Implement actually decoding frames in VTVideoDecodeAccelerator.

content/common/gpu/media/vt_video_decode_accelerator.cc

 // Copyright 2014 The Chromium Authors. All rights reserved.
 // Use of this source code is governed by a BSD-style license that can be
 // found in the LICENSE file.
 
 #include <CoreVideo/CoreVideo.h>
 #include <OpenGL/CGLIOSurface.h>
 
 #include "base/bind.h"
 #include "base/command_line.h"
+#include "base/sys_byteorder.h"
 #include "base/thread_task_runner_handle.h"
 #include "content/common/gpu/media/vt_video_decode_accelerator.h"
 #include "content/public/common/content_switches.h"
 #include "media/filters/h264_parser.h"
+#include "ui/gl/scoped_binders.h"
+#include "ui/gl/scoped_cgl.h"
 
 using content_common_gpu_media::kModuleVt;
 using content_common_gpu_media::InitializeStubs;
 using content_common_gpu_media::IsVtInitialized;
 using content_common_gpu_media::StubPathMap;
 
 namespace content {
 
-// Size of length headers prepended to NALUs in MPEG-4 framing. (1, 2, or 4.)
+// Size of NALU length headers in AVCC/MPEG-4 format (can be 1, 2, or 4).
 static const int kNALUHeaderLength = 4;
 
+// We only request 5 picture buffers from the client which are used to hold the
+// decoded samples. These buffers are then reused when the client tells us that
+// it is done with the buffer.
+static const int kNumPictureBuffers = 5;
+
 // Route decoded frame callbacks back into the VTVideoDecodeAccelerator.
 static void OutputThunk(
     void* decompression_output_refcon,
     void* source_frame_refcon,
     OSStatus status,
     VTDecodeInfoFlags info_flags,
     CVImageBufferRef image_buffer,
     CMTime presentation_time_stamp,
     CMTime presentation_duration) {
+  // TODO(sandersd): Implement flush-before-delete to guarantee validity.
   VTVideoDecodeAccelerator* vda =
       reinterpret_cast<VTVideoDecodeAccelerator*>(decompression_output_refcon);
-  int32_t* bitstream_id_ptr = reinterpret_cast<int32_t*>(source_frame_refcon);
-  int32_t bitstream_id = *bitstream_id_ptr;
-  delete bitstream_id_ptr;
-  CFRetain(image_buffer);
-  vda->Output(bitstream_id, status, info_flags, image_buffer);
+  int32_t bitstream_id = reinterpret_cast<intptr_t>(source_frame_refcon);
+  vda->Output(bitstream_id, status, image_buffer);
+}
+
+VTVideoDecodeAccelerator::DecodedFrame::DecodedFrame(
+    int32_t bitstream_id,
+    CVImageBufferRef image_buffer)
+    : bitstream_id(bitstream_id),
+      image_buffer(image_buffer) {
+}
+
+VTVideoDecodeAccelerator::DecodedFrame::~DecodedFrame() {
 }
 
 VTVideoDecodeAccelerator::VTVideoDecodeAccelerator(CGLContextObj cgl_context)

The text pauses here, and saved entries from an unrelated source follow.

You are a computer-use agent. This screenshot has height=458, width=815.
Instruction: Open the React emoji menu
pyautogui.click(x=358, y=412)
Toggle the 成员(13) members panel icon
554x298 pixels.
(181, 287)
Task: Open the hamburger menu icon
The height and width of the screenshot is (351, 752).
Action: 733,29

     : cgl_context_(cgl_context),
       client_(NULL),
-      decoder_thread_("VTDecoderThread"),
       format_(NULL),
       session_(NULL),
-      weak_this_factory_(this) {
+      gpu_task_runner_(base::ThreadTaskRunnerHandle::Get()),
+      weak_this_factory_(this),
+      decoder_thread_("VTDecoderThread") {
   callback_.decompressionOutputCallback = OutputThunk;
   callback_.decompressionOutputRefCon = this;
 }
 
 VTVideoDecodeAccelerator::~VTVideoDecodeAccelerator() {
 }
 
 bool VTVideoDecodeAccelerator::Initialize(
     media::VideoCodecProfile profile,
     Client* client) {
   DCHECK(CalledOnValidThread());
   client_ = client;
 
   // Only H.264 is supported.
   if (profile < media::H264PROFILE_MIN || profile > media::H264PROFILE_MAX)
     return false;
 
   // Require --no-sandbox until VideoToolbox library loading is part of sandbox
   // startup (and this VDA is ready for regular users).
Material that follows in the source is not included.